Things to do ::
A – In the adjudication enforcement text, who gave directions for the disposal of the Claimant's application, and on what date?
B – Extend the adjudication enforcement text, picking up right after its final sentence.

The Application


1. The Claimant seeks to enforce the decision of 8th March 1999 of Mr Maxwell J McCoy as Adjudicator appointed in accordance with the Housing Grant Construction and Regeneration Act 1996 ("the Act") and the Scheme for Construction Contracts (England and Wales) Regulations 1998 ("the Scheme"). The application to enforce the decision is made by way of an application for summary judgment.


2. Directions for the disposal of the Claimant's application were given by Dyson J on the 30 th April 1999. It was ordered that the CPR were to apply to the case and to this application.


3. This application is made under CPR Part 24. I set that out below so far as is relevant:


24.2 The court may give summary judgment against a Claimant or Defendant on a particular issue


(a) If it considers that:


(ii) the Defendant has no real prospect of successfully defending the the claim or issue;



(b) There is no other reason why the case or issue should be disposed of at trial.


The Practice Direction shows that the burden of proof is upon the Claimant under 24.2 (a)(ii) and upon the Defendant under part 24.2 (b).


4. The claim is set out in the Statement of Claim endorsed on the writ.


5. The Claimant was a sub-contractor for General Building Finishes who was undertaking work at Ashdown School. The Defendant was the main contractor.


6. By paragraph 2 of the Statement of Claim, the Claimant avers:


"Work was carried out and completed by the Plaintiff in accordance with the contract between the Plaintiff and the Defendant that was made on 10 th July 1998. The contract was a construction contract for purposes of the Housing Grants Construction and Regeneration Act (the Act). The contract did not make provision for the adjudication of disputes under the contract in accordance with Section 108 (1) to (4) of the Act. Accordingly, in accordance with Section 108 (5) of the Act the adjudication provisions of the Scheme for Construction Contracts (England and Wales) Regulations, 1998 applied to disputes under the contract.

Extracted records ::

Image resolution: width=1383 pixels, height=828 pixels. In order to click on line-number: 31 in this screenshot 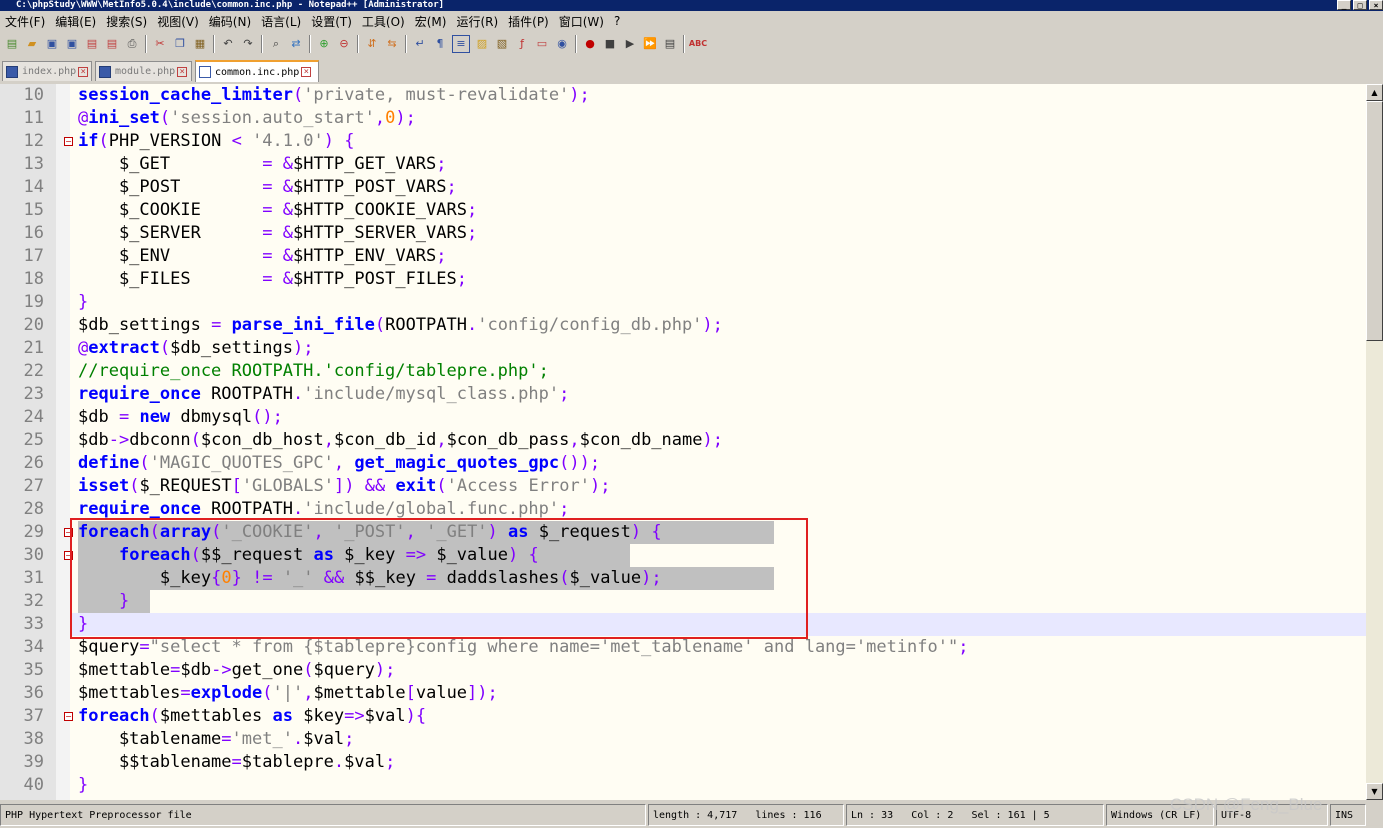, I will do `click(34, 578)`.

==

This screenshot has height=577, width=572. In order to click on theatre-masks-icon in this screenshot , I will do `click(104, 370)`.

---

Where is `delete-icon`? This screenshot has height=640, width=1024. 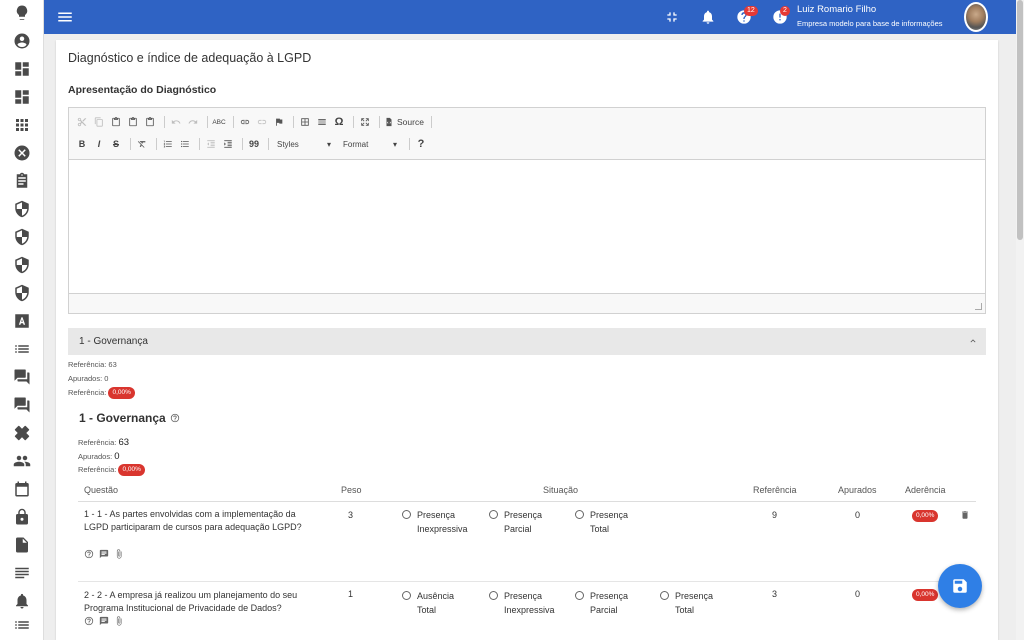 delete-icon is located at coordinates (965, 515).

Results in order ::
A – Dyson J, on 30th April 1999.

B –
3. A dispute arose under the contract between the Plaintiff and the Defendant and this dispute was referred for adjudication under the Scheme for Construction Contracts (England and Wales) Regulations 1998 by the Plaintiff's notice dated IS" February 1999 .....


4. An adjudicator .... was appointed on 8 th February 1999 under the Scheme for Construction Contracts (England and Wales) Regulations 1998.


5. On 8 th March 1999 the adjudicator gave his decision that the Defendant shall pay the Plaintiff the sum of £103, 665.80.”


This sum comprised the principal sum of adjudicator's fees and interest awarded pursuant to paragraph 20 (c) of the Scheme.

"7. The Defendant has failed to comply with the Adjudicator's Decision. Further, the Plaintiff has given notice to both the Defendant and the Adjudicator pursuant to paragraph 24 of the Scheme for Construction Contracts. "


6. The work undertaken by the Claimant included the installation of a boiler and flue at Ashdown School. There was subsequently a fire which seriously damaged part of the school accommodation and the Defendant contends that the boiler and flue caused the fire and makes complaint that the Claimant's work was incomplete and defective.


7. There is before me affidavit evidence, including that of Anthony Yates, Mr Ellington Benjamin and Michael Craigie, showing that there is a substantial claim against the Claimant. This is made in a separate Action 1999 TCC 170, seeking the recovery of damages for breach of contract in respect of the matters of which it complained in the adjudication. Miss Dumaresq, for the Defendant, contends that there was not a relevant construction contract within the meaning of the Act. In the Action 1999 TCC 170, the Defendant set out the contractual position relied upon by them in that action. In the first four paragraphs of that Statement of Claim, the history of the agreement between the Claimant and the Defendant is set out, with particular reliance upon Bills of Quantities in the main contract setting out the extent of work and prices and a Sub-contract Order 00235 of 10 th July 1998 confirming the sub-contract works to be undertaken in accordance with the Bills of Quantities. In paragraph 5, the Defendant's case as to the formation of the contract is set out:


"5. (i) The sub-contract for the work referred to in paragraph 1. above for the fixed price of £58,350 was negotiated and concluded between the aforementioned Mr Adams of A & D and Mr Dodd and Mr Holness of Pagehurst. The sub-contract is evidence in the Sub-contract Order dated 10` July 1998 and subject to the terms and conditions set out therein.

6. The express terms of the Sub-contract Order were relied upon and the customary implied terms as to workmanship and material are pleaded in paragraph 7. That contract is clearly a construction contract within the meaning of Section 104 of the Act. It is an agreement in writing and evidenced by the Sub-contract Order 000235. The provisions of Part II of the Act only apply to agreements in writing which are defined in Section 107.


"(1) The provisions of this Part apply only where the construction contract is in writing, and any other agreement between the parties as to the matter is effective for the purposes of this Part only if in writing. "


The expressions "agreement ", "agree ", "agreed" shall be construed accordingly.


(2) There is agreement in writing:


(c) If the agreement is evidenced in writing.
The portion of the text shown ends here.